▸ **Input**:
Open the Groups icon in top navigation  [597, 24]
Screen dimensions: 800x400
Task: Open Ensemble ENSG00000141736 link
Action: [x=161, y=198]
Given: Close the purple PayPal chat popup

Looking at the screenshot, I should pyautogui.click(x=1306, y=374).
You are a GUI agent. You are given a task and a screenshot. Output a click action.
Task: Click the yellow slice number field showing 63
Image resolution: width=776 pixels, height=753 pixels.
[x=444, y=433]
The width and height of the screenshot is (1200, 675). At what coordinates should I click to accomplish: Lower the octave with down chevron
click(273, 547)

▸ **What you have to do**: Can you write out all the rows above again, substituting "arrow" for "chevron" and leaving everything else unchanged?

▸ **Response to this task**:
Open the Groups icon in top navigation  [597, 24]
Screen dimensions: 800x400
Task: Open Ensemble ENSG00000141736 link
Action: [x=161, y=198]
Given: Close the purple PayPal chat popup

Looking at the screenshot, I should pyautogui.click(x=1306, y=374).
You are a GUI agent. You are given a task and a screenshot. Output a click action.
Task: Click the yellow slice number field showing 63
Image resolution: width=776 pixels, height=753 pixels.
[x=444, y=433]
The width and height of the screenshot is (1200, 675). At what coordinates should I click to accomplish: Lower the octave with down arrow
click(273, 547)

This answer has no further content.